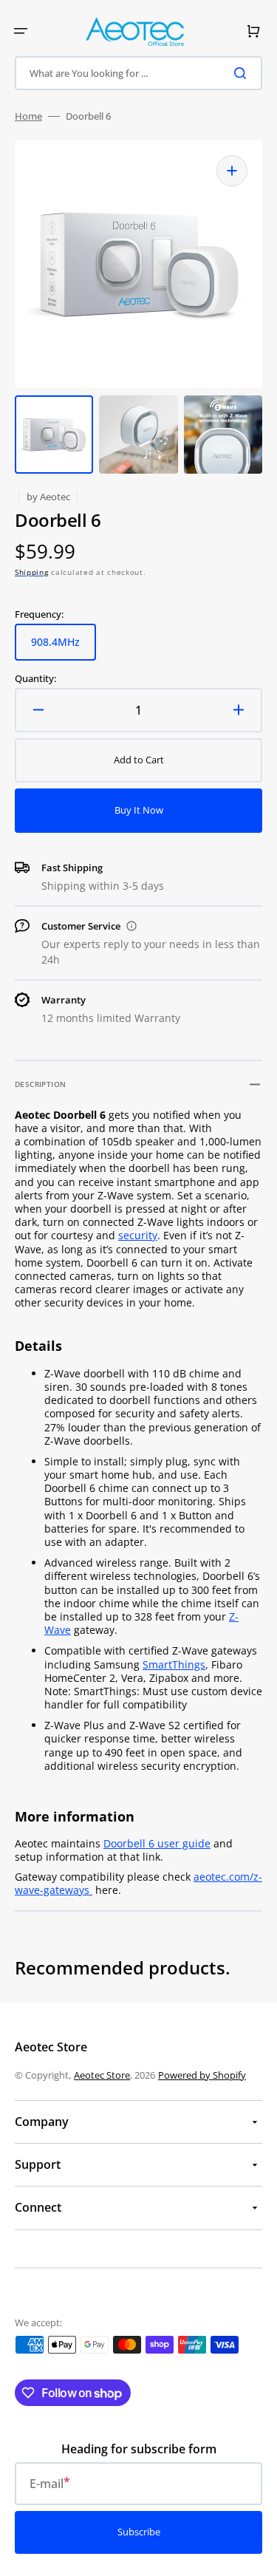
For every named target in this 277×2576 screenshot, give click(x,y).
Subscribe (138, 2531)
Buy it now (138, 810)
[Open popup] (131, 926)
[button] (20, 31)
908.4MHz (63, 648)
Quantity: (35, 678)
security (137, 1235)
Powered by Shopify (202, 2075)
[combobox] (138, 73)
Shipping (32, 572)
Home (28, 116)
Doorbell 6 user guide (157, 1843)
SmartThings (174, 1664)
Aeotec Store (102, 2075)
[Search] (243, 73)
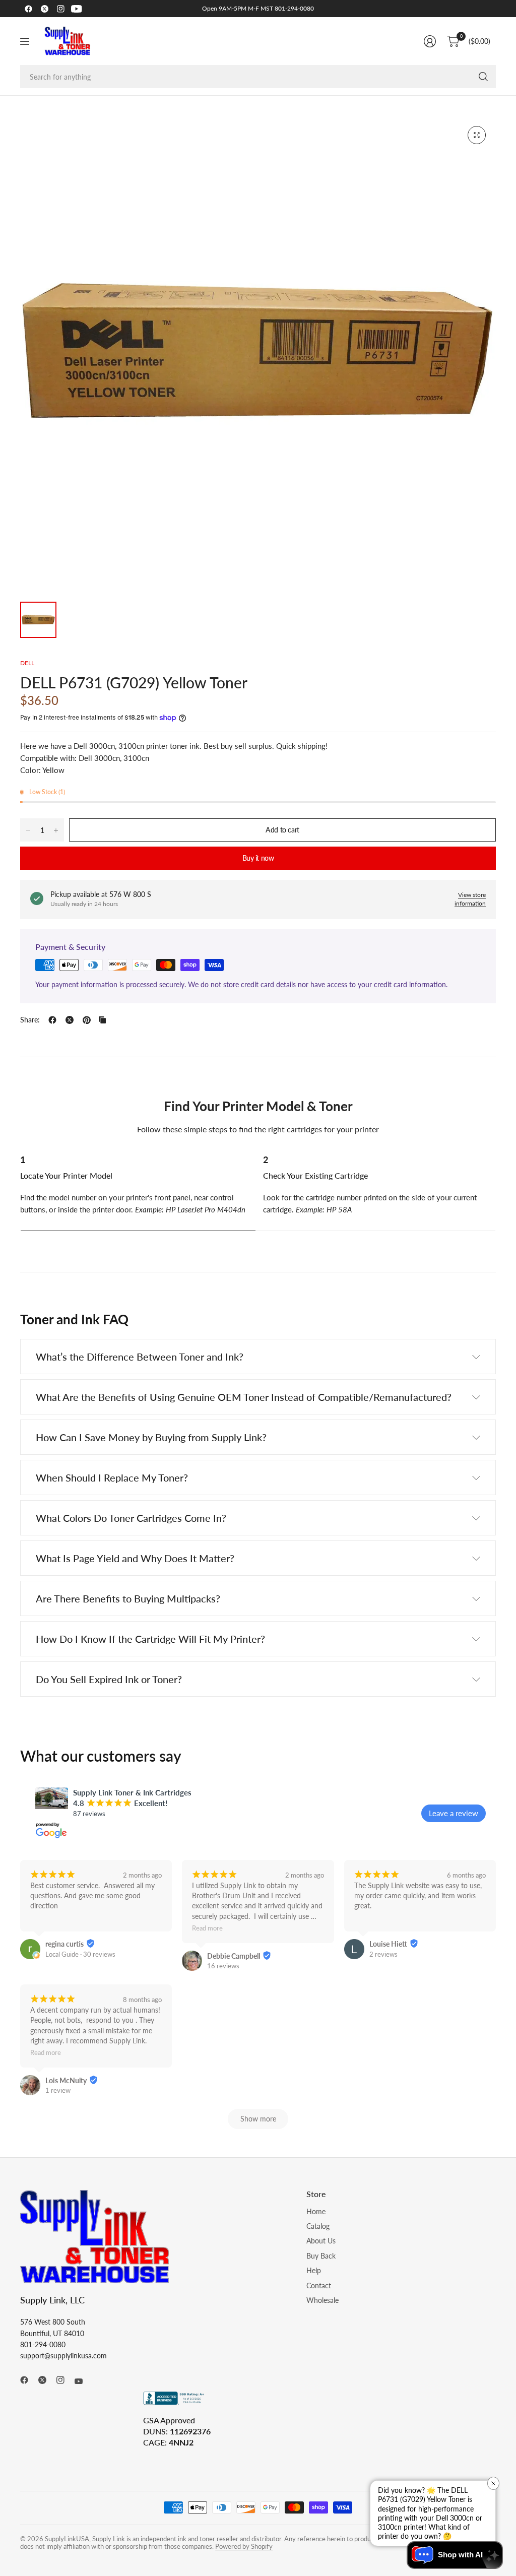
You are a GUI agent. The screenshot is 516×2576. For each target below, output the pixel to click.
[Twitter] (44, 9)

####

> WHAT NEEDS TO BE DONE
Check each line of the listing above for the string "screenshot" and return those that contain it.

> OUTPUT BELOW
For every named target in this 277×2576 screenshot, give click(x,y).
You are a GUI agent. The screenshot is 516×2576. For each target below, output the pixel to click.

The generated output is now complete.